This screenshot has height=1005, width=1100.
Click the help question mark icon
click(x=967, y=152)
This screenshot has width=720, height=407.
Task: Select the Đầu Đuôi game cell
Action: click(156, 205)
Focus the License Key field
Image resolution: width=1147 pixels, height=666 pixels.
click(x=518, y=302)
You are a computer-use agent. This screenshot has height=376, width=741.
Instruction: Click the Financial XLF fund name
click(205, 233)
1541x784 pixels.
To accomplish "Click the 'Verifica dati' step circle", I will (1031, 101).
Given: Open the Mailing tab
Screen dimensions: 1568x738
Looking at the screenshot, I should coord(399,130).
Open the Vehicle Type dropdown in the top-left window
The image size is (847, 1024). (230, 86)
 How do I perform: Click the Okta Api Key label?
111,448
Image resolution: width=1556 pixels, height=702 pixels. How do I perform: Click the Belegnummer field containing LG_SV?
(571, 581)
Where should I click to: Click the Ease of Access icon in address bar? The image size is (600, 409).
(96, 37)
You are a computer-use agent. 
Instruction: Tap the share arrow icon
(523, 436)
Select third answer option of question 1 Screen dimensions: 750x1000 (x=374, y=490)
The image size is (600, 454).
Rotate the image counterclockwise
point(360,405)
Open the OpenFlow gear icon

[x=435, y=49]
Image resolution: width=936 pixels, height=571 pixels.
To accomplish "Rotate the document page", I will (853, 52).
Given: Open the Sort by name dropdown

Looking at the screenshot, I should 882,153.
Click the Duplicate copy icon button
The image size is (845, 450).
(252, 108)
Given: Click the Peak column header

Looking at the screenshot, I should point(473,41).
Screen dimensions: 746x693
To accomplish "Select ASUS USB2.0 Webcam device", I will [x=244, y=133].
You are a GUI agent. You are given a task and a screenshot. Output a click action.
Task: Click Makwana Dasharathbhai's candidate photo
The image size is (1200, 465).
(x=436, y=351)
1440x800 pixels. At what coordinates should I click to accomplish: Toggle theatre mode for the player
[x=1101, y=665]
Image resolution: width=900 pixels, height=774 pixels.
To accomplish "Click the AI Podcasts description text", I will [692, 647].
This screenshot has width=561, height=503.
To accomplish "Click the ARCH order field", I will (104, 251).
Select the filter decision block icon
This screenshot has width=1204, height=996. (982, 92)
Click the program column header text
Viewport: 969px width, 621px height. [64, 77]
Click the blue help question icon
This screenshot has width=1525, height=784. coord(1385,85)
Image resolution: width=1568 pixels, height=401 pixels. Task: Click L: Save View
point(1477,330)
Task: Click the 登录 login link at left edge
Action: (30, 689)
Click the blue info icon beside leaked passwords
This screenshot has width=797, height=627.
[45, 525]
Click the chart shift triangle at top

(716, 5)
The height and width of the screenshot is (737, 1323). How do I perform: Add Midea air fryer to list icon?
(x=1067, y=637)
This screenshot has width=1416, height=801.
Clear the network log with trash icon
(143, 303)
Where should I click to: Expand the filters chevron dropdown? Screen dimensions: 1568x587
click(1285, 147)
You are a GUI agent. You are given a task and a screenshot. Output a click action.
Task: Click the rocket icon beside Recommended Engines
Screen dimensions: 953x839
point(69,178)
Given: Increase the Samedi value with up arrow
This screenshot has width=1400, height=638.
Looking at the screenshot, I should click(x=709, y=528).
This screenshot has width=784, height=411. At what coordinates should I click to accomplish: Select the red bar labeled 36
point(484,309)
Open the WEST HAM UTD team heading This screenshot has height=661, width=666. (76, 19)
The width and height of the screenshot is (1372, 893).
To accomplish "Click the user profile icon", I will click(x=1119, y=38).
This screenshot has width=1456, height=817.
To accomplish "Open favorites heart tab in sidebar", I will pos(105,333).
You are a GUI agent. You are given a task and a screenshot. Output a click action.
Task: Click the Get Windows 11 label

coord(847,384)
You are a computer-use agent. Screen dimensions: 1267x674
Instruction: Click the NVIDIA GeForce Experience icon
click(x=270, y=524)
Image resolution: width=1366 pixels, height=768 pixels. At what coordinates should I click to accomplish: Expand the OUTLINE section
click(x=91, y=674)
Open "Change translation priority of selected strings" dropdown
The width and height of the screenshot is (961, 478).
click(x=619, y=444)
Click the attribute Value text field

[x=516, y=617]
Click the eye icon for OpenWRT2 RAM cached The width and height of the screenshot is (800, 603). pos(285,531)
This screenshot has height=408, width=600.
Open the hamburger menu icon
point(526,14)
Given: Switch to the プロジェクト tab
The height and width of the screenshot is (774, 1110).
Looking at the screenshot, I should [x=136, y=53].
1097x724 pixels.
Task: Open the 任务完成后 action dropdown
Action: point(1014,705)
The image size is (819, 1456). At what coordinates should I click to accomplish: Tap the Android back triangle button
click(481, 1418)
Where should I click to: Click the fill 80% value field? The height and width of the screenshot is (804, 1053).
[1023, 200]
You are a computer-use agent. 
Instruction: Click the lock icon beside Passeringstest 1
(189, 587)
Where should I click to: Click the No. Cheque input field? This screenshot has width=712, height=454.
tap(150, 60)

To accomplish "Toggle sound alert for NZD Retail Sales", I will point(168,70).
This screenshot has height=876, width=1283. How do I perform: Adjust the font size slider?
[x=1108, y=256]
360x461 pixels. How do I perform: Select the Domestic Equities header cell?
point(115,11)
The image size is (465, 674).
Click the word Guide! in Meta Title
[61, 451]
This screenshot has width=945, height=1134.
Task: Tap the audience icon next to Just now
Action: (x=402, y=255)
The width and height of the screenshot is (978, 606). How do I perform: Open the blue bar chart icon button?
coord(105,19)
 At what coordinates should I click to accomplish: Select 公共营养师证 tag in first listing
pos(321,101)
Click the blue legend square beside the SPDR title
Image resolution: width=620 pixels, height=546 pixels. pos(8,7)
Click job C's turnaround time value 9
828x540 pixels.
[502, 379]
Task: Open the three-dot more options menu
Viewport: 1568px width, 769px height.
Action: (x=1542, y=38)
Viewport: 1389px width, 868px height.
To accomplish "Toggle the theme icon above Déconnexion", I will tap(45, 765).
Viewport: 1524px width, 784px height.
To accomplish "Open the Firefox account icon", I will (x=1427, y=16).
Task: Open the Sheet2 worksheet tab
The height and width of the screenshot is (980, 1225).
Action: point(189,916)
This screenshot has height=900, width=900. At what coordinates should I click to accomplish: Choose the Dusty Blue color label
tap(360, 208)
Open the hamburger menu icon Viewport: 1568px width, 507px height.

Exercise requirements. All of the records go in your answer, copied exactly.

Task result.
This screenshot has height=1005, width=1100.
Click the help question mark icon
click(x=967, y=152)
This screenshot has width=720, height=407.
Task: Select the Đầu Đuôi game cell
Action: click(156, 205)
Focus the License Key field
Image resolution: width=1147 pixels, height=666 pixels.
click(x=518, y=302)
You are a computer-use agent. This screenshot has height=376, width=741.
Instruction: Click the Financial XLF fund name
click(205, 233)
1541x784 pixels.
To accomplish "Click the 'Verifica dati' step circle", I will (1031, 101).
Given: Open the Mailing tab
Screen dimensions: 1568x738
Looking at the screenshot, I should coord(399,130).
Open the Vehicle Type dropdown in the top-left window
The image size is (847, 1024). (230, 86)
 How do I perform: Click the Okta Api Key label?
111,448
Image resolution: width=1556 pixels, height=702 pixels. How do I perform: Click the Belegnummer field containing LG_SV?
(571, 581)
Where should I click to: Click the Ease of Access icon in address bar? The image size is (600, 409).
(96, 37)
You are a computer-use agent. 
Instruction: Tap the share arrow icon
(523, 436)
Select third answer option of question 1 Screen dimensions: 750x1000 (x=374, y=490)
The image size is (600, 454).
Rotate the image counterclockwise
point(360,405)
Open the OpenFlow gear icon

[x=435, y=49]
Image resolution: width=936 pixels, height=571 pixels.
To accomplish "Rotate the document page", I will (853, 52).
Given: Open the Sort by name dropdown

Looking at the screenshot, I should 882,153.
Click the Duplicate copy icon button
The image size is (845, 450).
(252, 108)
Given: Click the Peak column header

Looking at the screenshot, I should point(473,41).
Screen dimensions: 746x693
To accomplish "Select ASUS USB2.0 Webcam device", I will [x=244, y=133].
You are a GUI agent. You are given a task and a screenshot. Output a click action.
Task: Click Makwana Dasharathbhai's candidate photo
The image size is (1200, 465).
(x=436, y=351)
1440x800 pixels. At what coordinates should I click to accomplish: Toggle theatre mode for the player
[x=1101, y=665]
Image resolution: width=900 pixels, height=774 pixels.
To accomplish "Click the AI Podcasts description text", I will [692, 647].
This screenshot has width=561, height=503.
To accomplish "Click the ARCH order field", I will (104, 251).
Select the filter decision block icon
This screenshot has width=1204, height=996. (982, 92)
Click the program column header text
Viewport: 969px width, 621px height. [64, 77]
Click the blue help question icon
This screenshot has width=1525, height=784. coord(1385,85)
Image resolution: width=1568 pixels, height=401 pixels. Task: Click L: Save View
point(1477,330)
Task: Click the 登录 login link at left edge
Action: (30, 689)
Click the blue info icon beside leaked passwords
This screenshot has width=797, height=627.
[45, 525]
Click the chart shift triangle at top

(716, 5)
The height and width of the screenshot is (737, 1323). How do I perform: Add Midea air fryer to list icon?
(x=1067, y=637)
This screenshot has width=1416, height=801.
Clear the network log with trash icon
(143, 303)
Where should I click to: Expand the filters chevron dropdown? Screen dimensions: 1568x587
click(1285, 147)
You are a GUI agent. You are given a task and a screenshot. Output a click action.
Task: Click the rocket icon beside Recommended Engines
Screen dimensions: 953x839
point(69,178)
Given: Increase the Samedi value with up arrow
This screenshot has width=1400, height=638.
Looking at the screenshot, I should click(x=709, y=528).
This screenshot has width=784, height=411. At what coordinates should I click to accomplish: Select the red bar labeled 36
point(484,309)
Open the WEST HAM UTD team heading This screenshot has height=661, width=666. (76, 19)
The width and height of the screenshot is (1372, 893).
To accomplish "Click the user profile icon", I will click(x=1119, y=38).
This screenshot has width=1456, height=817.
To accomplish "Open favorites heart tab in sidebar", I will pos(105,333).
You are a GUI agent. You are given a task and a screenshot. Output a click action.
Task: Click the Get Windows 11 label

coord(847,384)
You are a computer-use agent. Screen dimensions: 1267x674
Instruction: Click the NVIDIA GeForce Experience icon
click(x=270, y=524)
Image resolution: width=1366 pixels, height=768 pixels. At what coordinates should I click to accomplish: Expand the OUTLINE section
click(x=91, y=674)
Open "Change translation priority of selected strings" dropdown
The width and height of the screenshot is (961, 478).
click(x=619, y=444)
Click the attribute Value text field

[x=516, y=617]
Click the eye icon for OpenWRT2 RAM cached The width and height of the screenshot is (800, 603). pos(285,531)
This screenshot has height=408, width=600.
Open the hamburger menu icon
point(526,14)
Given: Switch to the プロジェクト tab
The height and width of the screenshot is (774, 1110).
Looking at the screenshot, I should [x=136, y=53].
1097x724 pixels.
Task: Open the 任务完成后 action dropdown
Action: point(1014,705)
The image size is (819, 1456). At what coordinates should I click to accomplish: Tap the Android back triangle button
click(481, 1418)
Where should I click to: Click the fill 80% value field? The height and width of the screenshot is (804, 1053).
[1023, 200]
You are a computer-use agent. 
Instruction: Click the lock icon beside Passeringstest 1
(189, 587)
Where should I click to: Click the No. Cheque input field? This screenshot has width=712, height=454.
tap(150, 60)

To accomplish "Toggle sound alert for NZD Retail Sales", I will point(168,70).
This screenshot has height=876, width=1283. How do I perform: Adjust the font size slider?
[x=1108, y=256]
360x461 pixels. How do I perform: Select the Domestic Equities header cell?
point(115,11)
The image size is (465, 674).
Click the word Guide! in Meta Title
[61, 451]
This screenshot has width=945, height=1134.
Task: Tap the audience icon next to Just now
Action: (x=402, y=255)
The width and height of the screenshot is (978, 606). How do I perform: Open the blue bar chart icon button?
coord(105,19)
 At what coordinates should I click to accomplish: Select 公共营养师证 tag in first listing
pos(321,101)
Click the blue legend square beside the SPDR title
Image resolution: width=620 pixels, height=546 pixels. pos(8,7)
Click job C's turnaround time value 9
828x540 pixels.
[502, 379]
Task: Open the three-dot more options menu
Viewport: 1568px width, 769px height.
Action: (x=1542, y=38)
Viewport: 1389px width, 868px height.
To accomplish "Toggle the theme icon above Déconnexion", I will tap(45, 765).
Viewport: 1524px width, 784px height.
To accomplish "Open the Firefox account icon", I will (x=1427, y=16).
Task: Open the Sheet2 worksheet tab
The height and width of the screenshot is (980, 1225).
Action: point(189,916)
This screenshot has height=900, width=900. At what coordinates should I click to accomplish: Choose the Dusty Blue color label
tap(360, 208)
Open the hamburger menu icon Viewport: 1568px width, 507px height.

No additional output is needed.